The president's personal lawyer said Trump was cheered by the testimony.
"The president is pleased that Mr Comey has finally publicly confirmed his private reports that the president was not under investigation in any Russian probe," attorney Mark Kasowitz said in a statement.
"The president feels completely and totally vindicated. He is eager to continue to move forward with his agenda."
Comey's dismissal, four years into a 10-year term, fuelled claims Trump's ultimate aim was to quash the investigation and obstruct justice, potentially a federal crime or an impeachable offence.
Some legal experts said Comey's account could bolster such a case.
Comey notes he had nine one-on-one interactions with Trump over a four-month stretch, compared to two private conversations with President Barack Obama between September 2013 and the end of 2016.
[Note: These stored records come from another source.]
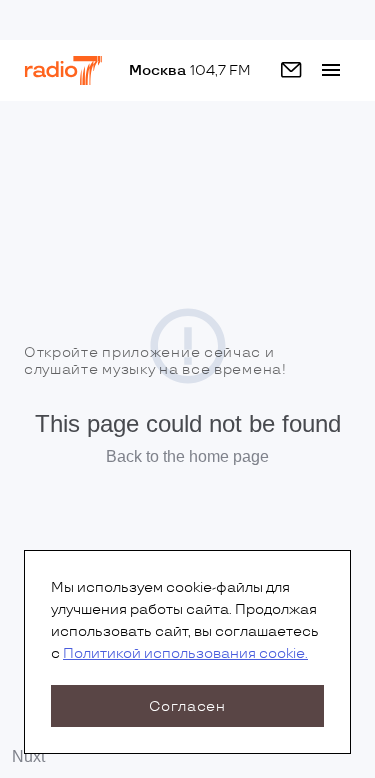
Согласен (187, 706)
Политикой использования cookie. (185, 653)
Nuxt (28, 756)
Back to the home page (187, 456)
The first meeting with Trump after the inauguration occurred on January 27, during a private dinner at the White House that Comey came to view as an attempt by the president to "create some sort of patronage relationship".
According to Comey, Trump asked if he wanted to remain as FBI director and declared: "I need loyalty. I expect loyalty."
Comey also describes at length a February14 meeting in the Oval Office in which he believed Trump asked him to back off an investigation into Flynn.
"He then said, 'I hope you can see your way clear to letting this go, to letting Flynn go. He is a good guy. I hope you can let this go,"' Comey says, according to the prepared remarks.
Trump has repeatedly cast the Russia investigation as a "hoax" and denied having any improper ties to Moscow.
According to Comey, Trump was acutely aware of the political toll of the investigation, complaining that the probe had left a "cloud" that was "impairing his ability to act on behalf of the country".